With the advent of the Internet and the rise of niche acts, who can now build a sustainable career without record deals and the attention of the traditional media, it is easier than ever to get a sponsorship deal as an independent artist. However, it is not a simple milestone to achieve, as there are many factors to consider before even sending out your proposal to businesses.
This article is a sort of beginner’s guide on how to get sponsored as a musician. Let’s dive into five easy steps to make a start.
Be clear about your values and goals
There are tons of business fields out there and hundreds of thousands of companies you could reach out to in the attempt of obtaining a sponsorship deal.
However, not every business field or company will be the right match for your project or band.
First of all, be very clear about your values. If you end up endorsing a product or service you don’t feel comfortable with, it will do you more harm than good. You might earn money or visibility at first, but in the long run, you will either grow tired or come off as “fake”.
Before looking for a sponsorship deal, you should also identify your goals.
What are you hoping to obtain from this sponsorship? Financial help for your next album? Or a long-term partnership that could give you some visibility over a longer period of time?
Who is your target audience?
While the first step is directed at yourself (clarifying values and goals is an essential part of any business plan, at any level), the second step aims at identifying your target audience.
This stage is extremely important, as it will help you decide what kind of business you should work with to have the best chances of success.
Draft as many buyer personas as you can think of, identify your niche, make a list of the products and services it could benefit from and don’t forget to include this preliminary step into your business proposal. By demonstrating that your audience is in line with the potential customer type of the company you are targeting, you will be one step closer to a profitable sponsorship deal.
What can you offer to your sponsor?
The third step is probably the hardest one to take, as it will require some honesty about the results you have achieved up to today.
To close a sponsorship deal with a company, you will have to prove you can bring them some additional value. What can you offer them that others can’t? A standard requirement usually consists of more visibility for their product in a niche of potential clients. Are you able to provide it?
In other words, think about your following on social media, your ability to draw people at your concerts, and what kind of audience you attract.
If you can’t provide additional value to your potential partner, it would be useless for them to invest in you, so be honest about your numbers and be clever about the kind of product or service your audience might want to buy.
Target the right companies
If you are a DJ, there’s no use in sending sponsorship proposals to guitar manufacturers. Your audience will probably be less interested in guitars than, for example, a metal fan.
Before drafting your introduction, make a list of companies that could potentially share your target audience, values, and goals.
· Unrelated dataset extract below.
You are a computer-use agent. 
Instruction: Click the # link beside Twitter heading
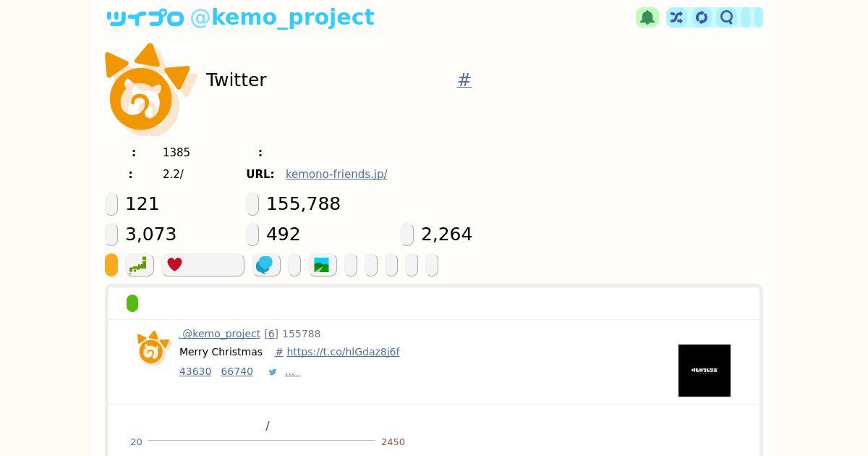464,80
Focus on them and your chances to be successful will be much higher, especially in the long run.
While building the list, make sure to visit the companies’ websites and social media, trying to get as much information as you can about their business model, their strengths and their weaknesses. When you’ll reach out to them, you’ll want to get to the point and shortly highlight how your project could either enhance their strengths or solve some of their weaknesses. That’s why information is power!
With your list of potential business partners at hand, you are now ready to draft a cover letter to introduce yourself and highlight how you could help them enhance their businesses.
The cover letter should be very brief and straight to the point. It should also prove you are familiar with the business, with their products or services, with their values, and with their style of communication.
Put yourself into their shoes: how would you react to the cover letter you have prepared?
Chances are, you would take more seriously and favorably a letter demonstrating some genuine admiration for your product.
Your cover letter should be short and leave all the detailed information about your project (and your numbers) in an attached one-sheet.
This document should contain your biography, a description of your music, a list of your biggest achievements, an outline of your buyer persona(s), and some real statistics about your online and offline presence. You don’t have to go into much detail about your stats, but you have to be honest.
Include any big achievement you can think of, but don’t overestimate yourself.
By following these five easy steps you can come up with an effective business proposal to find a sponsorship deal. However, you should be aware that there is no guarantee of success.
While it is easier to get sponsored now than it used to be in the past, companies still focus on their profits and they won’t be interested in you unless you can offer them some unique ways to improve their business.